The Nuggets played a really solid 9 minutes in the 3rd quarter and then lost control of the game. I have no clue what Karl was trying to do with his substitutions in the 4th.


----------



## Dissonance (Jul 21, 2004)

pac4eva5 said:


> wow! no respect! "this is a gimme" and "suns win obviously"
> 
> these teams are close. we play the suns well everytime. we give spurs and mavs fits too. this is NO gimme! we are coming off a back to back tho, but i still see this coming down to the final minutes, and u all know who shows up with the last shot
> 
> good luck to you guys!



good luck to you guys too. hope we meet in the 2nd rd . Unless, you beat us then we have a problem haha.


----------



## azirishmusic (Feb 25, 2004)

cpawfan said:


> The Nuggets played a really solid 9 minutes in the 3rd quarter and then lost control of the game. I have no clue what Karl was trying to do with his substitutions in the 4th.

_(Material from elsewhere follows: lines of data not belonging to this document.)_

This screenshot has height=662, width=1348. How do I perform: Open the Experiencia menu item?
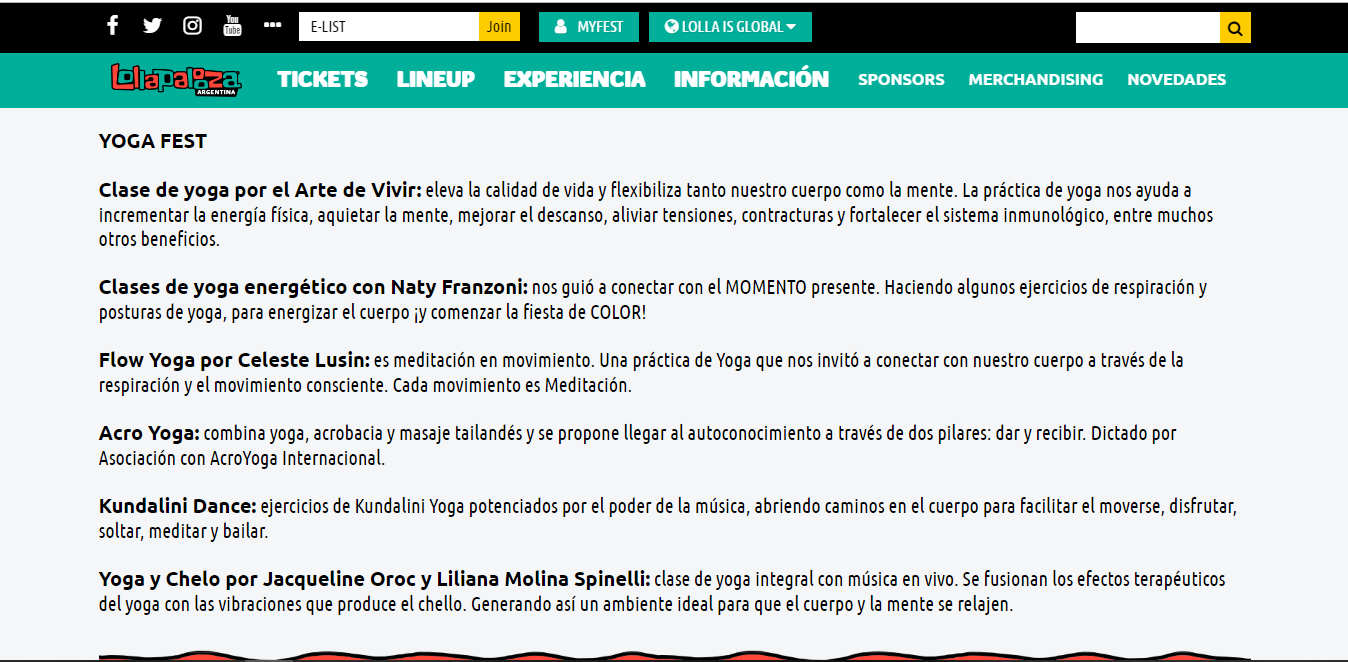pyautogui.click(x=574, y=79)
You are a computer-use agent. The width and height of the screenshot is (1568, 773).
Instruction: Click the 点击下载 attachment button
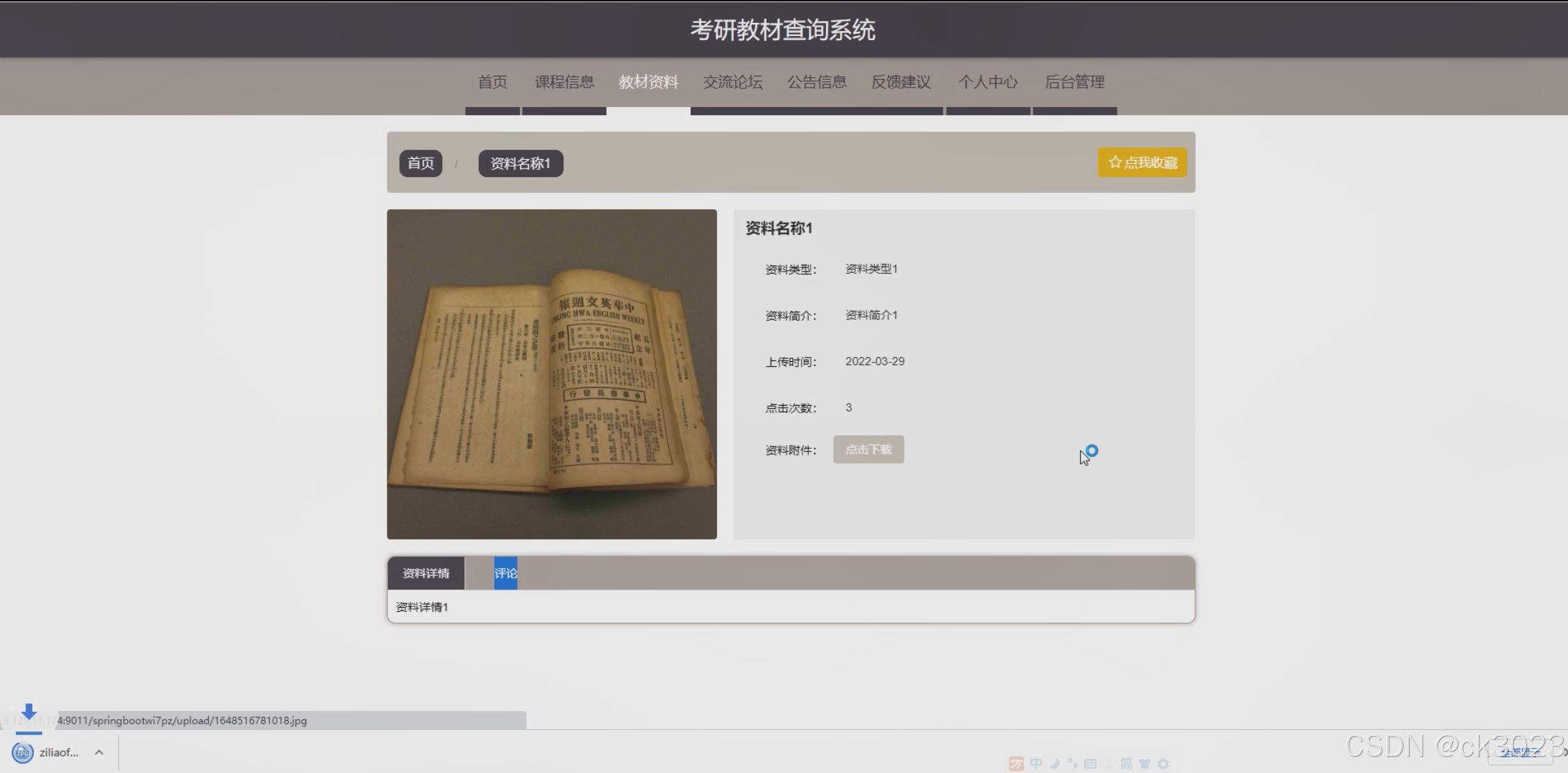[x=868, y=449]
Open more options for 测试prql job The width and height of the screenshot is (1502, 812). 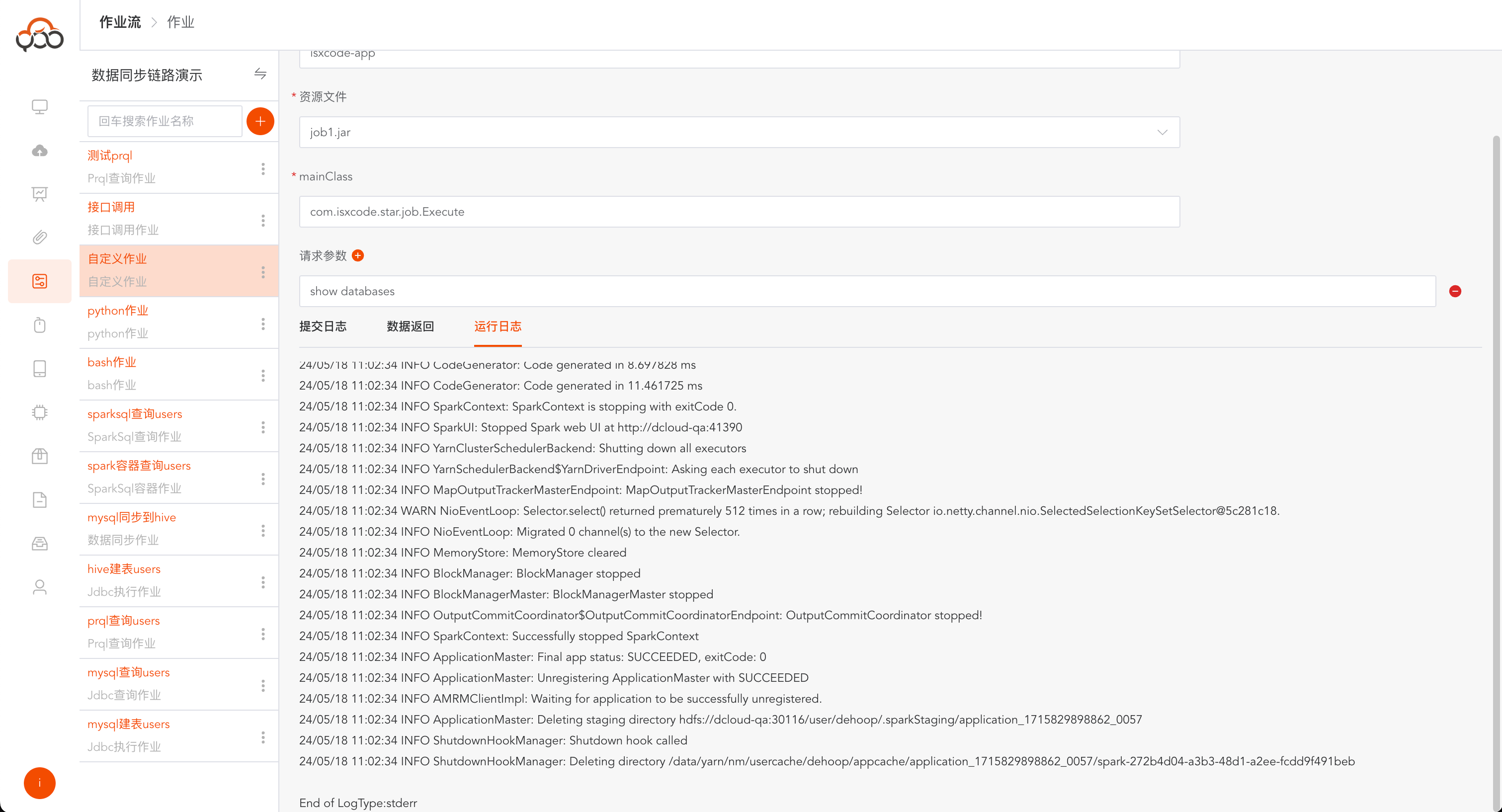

The Suns bench is much stronger than the Nuggets Bench. The Suns backups scored 31 points to the Nuggets 17. Losing Boykins is a huge deal when playing the Suns.


----------



## MeirToTheWise (Nov 9, 2005)

Good wins for the Suns... Glad Amare got some more playing time ^_^ Oh, and woot we officially made the playoffs for this year... weeeee!!


----------